S: Can you give question is in two parts.

NC: Right.

S: First, why is it so abhorrent to you that England should have parity with the rest of the UK, or Britain? Secondly, who has given you the right to tell me that my country should be regionalised?

NC: Right, I think I can help you with both, Sheila, 'cause I absolutely...

S: Well you should do, you've had the answer prepared.

NC: Well no I haven't Sheila, I've only just heard it.

NF: That's not really fair, Sheila, 'cause he had no idea of this question...I want to make that quite plain. Deputy Prime Minister...

NC: I, I don't know why you think I'm anything other than...I'm very much at the forefront of the debate saying that the missing bit of the jigsaw in terms of a kind of constitutional settlement in our country. Is England, or rather other over centralisation of things in England, I think I was discussing with Joe, a caller later...I totally understand.

S: Can I come back?

NF: Briefly.

NC: Well, can I finish.

NF: Yes, sorry Mr Clegg, carry on.

NC: And secondly, I actually adamantly, I've always opposed these great regional quangos. I think we should work with the kind of building blocks of the things that people understand and feel loyal to in our political landscape...counties, city regions. I don't, you know, it failed under Labour creating these new regional bureaucracies. So I'm afraid, Sheila, I just don't accept either of the suggestions you make about my own opinions on either.

NF: It has to be quick...I'm sorry Sheila...quick response, if you would.

S: Yes, I have got a quick response.

NF: Yes, Sheila.

S: I can see no reason why we cannot have an English Parliament. There's too many people in the Lords, there's too many people in the House of Commons.

NC: Right, yeah. Very quickly...I strongly agree with you Sheila, that the House of Lords is an acronym and needs to be reformed completely, but I'm afraid you'll have to talk to Ed Milliband and David Cameron about why on earth they didn't let you have a say in who goes to the House of Lords. On the English Parliament, I tell you what I don't think we need, 'cause actually funnily enough, Sheila, it goes back to your point about regional quangos. We don't need just to create another talking shop for politicians, another institution, another English Parliament, to solve this issue. I think the absolute heart of this is forcing Whitehall and Westminster to let go, to stop this busybody, patronising attitude where everything in England, everything that moves, is decided by people in Whitehall and Westminster. I don't know live in Potter's Bar, Sheila...I think whether it's in Potter's Bar, or Peterborough, whether it's in...I don't know.

NF: Pontefract!

NC: Pontefract or wherever...

NF: Or Powys.

NC: Or Powys! I think every part of the country needs to have greater freedoms, more autonomy. And that, I think, is a better way of proceeding rather than creating a new talking shop for politicians.

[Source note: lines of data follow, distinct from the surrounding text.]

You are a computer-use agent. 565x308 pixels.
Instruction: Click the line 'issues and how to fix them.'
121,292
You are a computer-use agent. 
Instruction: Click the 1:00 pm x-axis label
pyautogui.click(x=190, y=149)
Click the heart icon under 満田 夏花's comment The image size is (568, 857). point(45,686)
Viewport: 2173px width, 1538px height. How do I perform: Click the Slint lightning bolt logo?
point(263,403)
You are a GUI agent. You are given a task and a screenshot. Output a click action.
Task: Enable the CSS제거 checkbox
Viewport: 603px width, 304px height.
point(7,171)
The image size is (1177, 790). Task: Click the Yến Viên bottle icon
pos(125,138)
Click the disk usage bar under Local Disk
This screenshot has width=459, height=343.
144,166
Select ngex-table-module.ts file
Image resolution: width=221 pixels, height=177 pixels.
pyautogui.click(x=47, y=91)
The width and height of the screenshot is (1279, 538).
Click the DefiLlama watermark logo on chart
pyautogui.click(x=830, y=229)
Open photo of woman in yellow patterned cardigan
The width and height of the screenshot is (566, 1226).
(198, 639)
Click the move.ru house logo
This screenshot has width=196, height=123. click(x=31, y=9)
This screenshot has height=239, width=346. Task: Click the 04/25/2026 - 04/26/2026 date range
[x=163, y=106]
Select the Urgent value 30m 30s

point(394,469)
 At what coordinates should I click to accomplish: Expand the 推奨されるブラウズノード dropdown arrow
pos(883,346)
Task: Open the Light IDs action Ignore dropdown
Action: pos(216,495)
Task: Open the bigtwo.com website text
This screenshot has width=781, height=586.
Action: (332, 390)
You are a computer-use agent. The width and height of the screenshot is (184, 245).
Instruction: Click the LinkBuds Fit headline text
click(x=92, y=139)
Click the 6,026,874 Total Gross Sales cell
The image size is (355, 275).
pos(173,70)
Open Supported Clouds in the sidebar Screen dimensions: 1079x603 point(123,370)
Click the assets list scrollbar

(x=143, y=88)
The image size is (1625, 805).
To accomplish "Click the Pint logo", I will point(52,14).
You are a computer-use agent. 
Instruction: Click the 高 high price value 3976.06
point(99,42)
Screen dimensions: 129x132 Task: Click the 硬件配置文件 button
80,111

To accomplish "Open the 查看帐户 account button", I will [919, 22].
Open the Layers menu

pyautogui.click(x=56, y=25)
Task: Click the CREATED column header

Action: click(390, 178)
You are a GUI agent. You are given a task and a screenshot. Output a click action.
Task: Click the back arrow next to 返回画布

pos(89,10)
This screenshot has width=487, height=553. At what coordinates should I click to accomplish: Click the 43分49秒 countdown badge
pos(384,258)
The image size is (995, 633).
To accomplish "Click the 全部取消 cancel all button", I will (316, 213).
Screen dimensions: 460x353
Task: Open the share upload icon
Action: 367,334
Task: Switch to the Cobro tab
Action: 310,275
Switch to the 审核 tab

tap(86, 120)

NF: Now, Deputy Prime Minister, while you might be concerned about tomorrow's vote, I would imagine you would welcome the news that's just dropped...the number of unemployed is down by 146,000 between May and July...are these figures correct, is it 2.02 million, a further drop of 146,000...that news has reached us in the last two or three minutes. Policies...

NC: I am absolutely delighted. You know, we are now a country where we are seeing more women going into work at a higher rate than almost any other country in the developed world. I am particularly pleased that the latest figures have just come out now, a few minutes ago, to show that youth unemployment has dropped, by the biggest drop in many, many, many years. And that's something I've been particularly working on. So look, there's a long way to go to make sure this recovery is fully felt. There are lots of people working very, very hard, who wish they were earning more. I get...that's why I've been at the forefront of giving people money back, by taking people on low pay out of paying income tax. But the fact that we have so many people in work, and so many young people in particular, finally having opportunities to get their feet on the first rung of the jobs ladder, I think is really good news.

NF: As ever, thank you for your time. Look forward to Call Clegg moving back to its regular berth on a Thursday. Call Clegg with Deputy Prime Minister, Nick Clegg. Thank you Mr Clegg. News is next on LBC.